On appeal in December 2019, a panel of the Court of Appeals reversed this decision, ruling that the Fair Housing Act requires a landlord to take racial harassment as seriously as it takes other tenant misconduct, and that it constitutes intentional discrimination for a landlord to selectively ignore misconduct. The court held that the act covers discrimination not only when renting an apartment to a tenant but also extends to the relationship after the tenant moves in. Thus, a landlord – and, by extension, a co-op board – is not allowed to harass or otherwise discriminate against a tenant because of race by failing to address complaints. The court reasoned that the landlord had remedies, such as terminating the lease, and it should have taken action rather than ignoring the problem.

What’s the significance of all this to a co-op’s board of directors? Everything! The relationship of the co-op corporation to the tenant-shareholder has been held to be equivalent to the landlord-tenant relationship found in a rental building. In addition, the recent Tenant Protection Act applies to rental tenants as well as co-op tenant-shareholders.

The Kings Park decision is a warning to all co-op boards that no complaint between neighbors should be ignored. In the past, many boards took the position that these were personal disputes and that the neighbors should work out a solution between themselves. While this might be the ultimate solution, the board (and management) should not take this stance immediately. The board should take every complaint seriously, and some investigation should take place.

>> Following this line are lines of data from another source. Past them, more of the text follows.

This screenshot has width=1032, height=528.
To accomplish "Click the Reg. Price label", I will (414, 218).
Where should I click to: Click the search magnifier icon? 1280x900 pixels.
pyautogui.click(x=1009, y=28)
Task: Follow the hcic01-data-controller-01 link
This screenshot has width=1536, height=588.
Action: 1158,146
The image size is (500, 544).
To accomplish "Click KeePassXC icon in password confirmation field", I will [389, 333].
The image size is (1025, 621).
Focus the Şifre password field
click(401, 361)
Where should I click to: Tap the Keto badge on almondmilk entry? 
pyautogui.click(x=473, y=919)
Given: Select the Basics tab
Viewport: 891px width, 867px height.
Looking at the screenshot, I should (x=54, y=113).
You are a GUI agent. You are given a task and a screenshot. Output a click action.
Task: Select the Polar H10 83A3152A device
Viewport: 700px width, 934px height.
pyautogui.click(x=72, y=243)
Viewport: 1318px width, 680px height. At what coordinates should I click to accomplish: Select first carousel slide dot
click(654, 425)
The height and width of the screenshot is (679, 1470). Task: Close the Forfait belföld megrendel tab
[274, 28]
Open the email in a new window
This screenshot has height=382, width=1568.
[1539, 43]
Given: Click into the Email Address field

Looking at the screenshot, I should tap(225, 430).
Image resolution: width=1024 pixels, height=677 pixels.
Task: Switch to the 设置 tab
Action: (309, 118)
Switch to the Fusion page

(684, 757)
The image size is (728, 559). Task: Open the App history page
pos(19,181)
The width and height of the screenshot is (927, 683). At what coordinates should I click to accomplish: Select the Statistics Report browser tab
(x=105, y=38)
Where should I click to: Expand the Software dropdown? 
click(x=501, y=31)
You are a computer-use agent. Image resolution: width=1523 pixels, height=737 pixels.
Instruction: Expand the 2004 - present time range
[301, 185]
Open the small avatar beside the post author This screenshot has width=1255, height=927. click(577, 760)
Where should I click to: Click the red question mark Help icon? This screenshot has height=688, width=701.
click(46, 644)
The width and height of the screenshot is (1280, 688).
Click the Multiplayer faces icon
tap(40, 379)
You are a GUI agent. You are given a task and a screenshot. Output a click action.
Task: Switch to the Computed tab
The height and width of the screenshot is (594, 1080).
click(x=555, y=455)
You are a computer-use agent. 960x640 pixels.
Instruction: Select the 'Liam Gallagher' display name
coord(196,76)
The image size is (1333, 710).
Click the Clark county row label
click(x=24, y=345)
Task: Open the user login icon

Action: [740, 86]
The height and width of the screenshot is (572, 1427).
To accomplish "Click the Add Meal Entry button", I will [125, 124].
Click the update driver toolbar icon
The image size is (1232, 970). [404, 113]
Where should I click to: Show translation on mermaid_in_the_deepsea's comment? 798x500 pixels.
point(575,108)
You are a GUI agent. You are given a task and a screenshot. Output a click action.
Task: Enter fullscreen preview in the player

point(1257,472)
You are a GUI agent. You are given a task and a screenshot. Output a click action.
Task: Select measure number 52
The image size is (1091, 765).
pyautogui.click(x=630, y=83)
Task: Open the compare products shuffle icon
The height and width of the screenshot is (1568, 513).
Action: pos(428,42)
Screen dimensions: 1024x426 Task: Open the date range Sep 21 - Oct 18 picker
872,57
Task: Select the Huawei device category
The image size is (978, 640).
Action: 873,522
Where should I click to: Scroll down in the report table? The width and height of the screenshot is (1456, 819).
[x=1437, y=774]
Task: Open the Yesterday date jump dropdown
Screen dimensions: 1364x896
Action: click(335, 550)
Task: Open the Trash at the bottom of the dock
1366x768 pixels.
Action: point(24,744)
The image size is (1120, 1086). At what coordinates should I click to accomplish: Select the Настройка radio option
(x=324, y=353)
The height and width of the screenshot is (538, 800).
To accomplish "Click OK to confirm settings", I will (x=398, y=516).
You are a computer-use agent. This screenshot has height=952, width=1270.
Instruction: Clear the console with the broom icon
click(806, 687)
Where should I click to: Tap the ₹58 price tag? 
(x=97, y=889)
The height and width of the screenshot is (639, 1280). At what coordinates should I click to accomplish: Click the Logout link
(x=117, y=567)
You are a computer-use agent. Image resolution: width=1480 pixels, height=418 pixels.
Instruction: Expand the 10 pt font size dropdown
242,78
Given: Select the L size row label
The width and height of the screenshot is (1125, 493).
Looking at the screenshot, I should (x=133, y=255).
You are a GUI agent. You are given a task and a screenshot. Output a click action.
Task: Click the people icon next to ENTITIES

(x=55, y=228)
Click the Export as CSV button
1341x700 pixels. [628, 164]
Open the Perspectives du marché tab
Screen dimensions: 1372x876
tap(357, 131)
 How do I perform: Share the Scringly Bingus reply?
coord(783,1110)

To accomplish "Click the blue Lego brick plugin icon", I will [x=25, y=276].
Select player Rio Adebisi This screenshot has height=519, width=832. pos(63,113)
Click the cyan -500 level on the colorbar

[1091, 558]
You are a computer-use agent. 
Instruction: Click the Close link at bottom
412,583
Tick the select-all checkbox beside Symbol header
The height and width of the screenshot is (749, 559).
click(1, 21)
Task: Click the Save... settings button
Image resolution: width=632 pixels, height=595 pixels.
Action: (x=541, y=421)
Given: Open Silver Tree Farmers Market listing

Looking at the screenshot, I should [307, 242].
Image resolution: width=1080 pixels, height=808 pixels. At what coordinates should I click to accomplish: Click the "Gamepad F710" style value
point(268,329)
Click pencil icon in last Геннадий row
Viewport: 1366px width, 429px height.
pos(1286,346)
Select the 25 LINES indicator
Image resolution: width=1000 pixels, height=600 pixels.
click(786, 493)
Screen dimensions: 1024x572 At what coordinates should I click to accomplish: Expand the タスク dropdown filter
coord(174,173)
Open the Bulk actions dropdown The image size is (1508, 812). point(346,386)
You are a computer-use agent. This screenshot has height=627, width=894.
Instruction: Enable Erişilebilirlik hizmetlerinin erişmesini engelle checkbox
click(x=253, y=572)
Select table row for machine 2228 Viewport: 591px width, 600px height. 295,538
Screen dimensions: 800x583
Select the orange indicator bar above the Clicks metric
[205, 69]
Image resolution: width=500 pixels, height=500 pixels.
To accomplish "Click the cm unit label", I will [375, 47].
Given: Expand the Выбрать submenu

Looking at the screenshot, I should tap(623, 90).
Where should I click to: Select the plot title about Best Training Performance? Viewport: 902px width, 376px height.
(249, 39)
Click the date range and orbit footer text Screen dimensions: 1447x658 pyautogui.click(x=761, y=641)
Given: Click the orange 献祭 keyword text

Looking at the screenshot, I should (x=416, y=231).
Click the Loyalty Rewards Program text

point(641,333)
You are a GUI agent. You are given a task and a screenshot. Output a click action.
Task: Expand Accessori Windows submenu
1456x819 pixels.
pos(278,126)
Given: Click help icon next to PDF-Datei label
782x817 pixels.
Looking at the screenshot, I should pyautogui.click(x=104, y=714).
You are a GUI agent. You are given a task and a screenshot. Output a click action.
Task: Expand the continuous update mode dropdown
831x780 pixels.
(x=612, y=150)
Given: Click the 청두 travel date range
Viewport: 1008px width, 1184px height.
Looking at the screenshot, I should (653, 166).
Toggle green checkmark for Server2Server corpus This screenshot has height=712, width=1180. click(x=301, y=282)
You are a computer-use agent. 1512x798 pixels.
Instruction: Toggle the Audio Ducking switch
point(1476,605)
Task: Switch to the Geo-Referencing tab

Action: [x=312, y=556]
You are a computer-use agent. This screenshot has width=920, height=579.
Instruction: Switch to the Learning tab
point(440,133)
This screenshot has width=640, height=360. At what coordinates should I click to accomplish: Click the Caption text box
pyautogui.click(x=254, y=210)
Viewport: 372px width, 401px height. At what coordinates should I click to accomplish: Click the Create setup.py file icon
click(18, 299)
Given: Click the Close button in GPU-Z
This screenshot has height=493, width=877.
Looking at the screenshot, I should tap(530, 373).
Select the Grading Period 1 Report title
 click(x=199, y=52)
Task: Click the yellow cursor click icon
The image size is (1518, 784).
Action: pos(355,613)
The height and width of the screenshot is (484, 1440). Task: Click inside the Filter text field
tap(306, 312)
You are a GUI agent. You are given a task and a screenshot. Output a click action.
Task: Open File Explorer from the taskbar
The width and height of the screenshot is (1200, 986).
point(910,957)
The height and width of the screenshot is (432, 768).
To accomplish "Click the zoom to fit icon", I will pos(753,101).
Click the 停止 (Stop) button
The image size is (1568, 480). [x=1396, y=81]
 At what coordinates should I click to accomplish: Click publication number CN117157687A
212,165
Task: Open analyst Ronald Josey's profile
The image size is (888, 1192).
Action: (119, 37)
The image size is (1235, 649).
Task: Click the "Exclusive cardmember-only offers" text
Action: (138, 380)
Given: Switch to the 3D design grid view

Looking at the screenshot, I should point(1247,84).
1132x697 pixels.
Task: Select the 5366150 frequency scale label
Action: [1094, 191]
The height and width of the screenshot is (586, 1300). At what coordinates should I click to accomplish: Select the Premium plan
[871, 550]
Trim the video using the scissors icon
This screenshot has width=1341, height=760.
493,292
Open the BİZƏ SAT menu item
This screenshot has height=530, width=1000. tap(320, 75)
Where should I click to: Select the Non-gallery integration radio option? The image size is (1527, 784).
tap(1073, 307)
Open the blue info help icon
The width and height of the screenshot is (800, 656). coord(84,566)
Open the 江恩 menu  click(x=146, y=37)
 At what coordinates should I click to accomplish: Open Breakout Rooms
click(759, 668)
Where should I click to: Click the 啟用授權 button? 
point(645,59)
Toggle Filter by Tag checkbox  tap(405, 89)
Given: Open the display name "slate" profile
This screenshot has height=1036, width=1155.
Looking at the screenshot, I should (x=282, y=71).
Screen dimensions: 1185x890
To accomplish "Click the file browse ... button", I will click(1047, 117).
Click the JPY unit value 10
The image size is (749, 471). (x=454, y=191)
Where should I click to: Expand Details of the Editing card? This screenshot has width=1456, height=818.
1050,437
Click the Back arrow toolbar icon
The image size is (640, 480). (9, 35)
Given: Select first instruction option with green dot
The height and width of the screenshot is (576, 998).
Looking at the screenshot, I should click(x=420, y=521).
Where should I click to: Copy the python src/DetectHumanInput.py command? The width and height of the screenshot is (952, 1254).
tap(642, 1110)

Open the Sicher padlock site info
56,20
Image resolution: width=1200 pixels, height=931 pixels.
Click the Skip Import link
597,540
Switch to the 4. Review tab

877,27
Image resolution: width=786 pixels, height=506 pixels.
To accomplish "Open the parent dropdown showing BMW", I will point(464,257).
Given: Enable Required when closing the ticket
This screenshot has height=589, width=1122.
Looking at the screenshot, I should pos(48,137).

Most co-op proprietary leases have provisions that require tenants to act in a cooperative manner and not do anything to disturb or interfere with other tenants’ enjoyment of their homes. Some leases even provide for fines in the event of certain violations of the lease. And, importantly, most leases have a provision (sometimes referred to as the Pullman clause) that states that the board may terminate the lease if it deems actions of the tenant to be objectionable.

Finally, directors are fiduciaries who should be acting in good faith for the good of the co-op and its tenant-shareholders. To fully ignore any complaint is not acceptable. While it may not be necessary to act every time a complaint is received, the best practice is for a board to consider the complaint and to do some investigating in an effort to understand the validity of the complaint, the degree of the problem and possible solutions.

Andrew P. Brucker is a partner at the law firm Armstrong Teasdale. The statements and views in this article are his own and not necessarily those of the firm.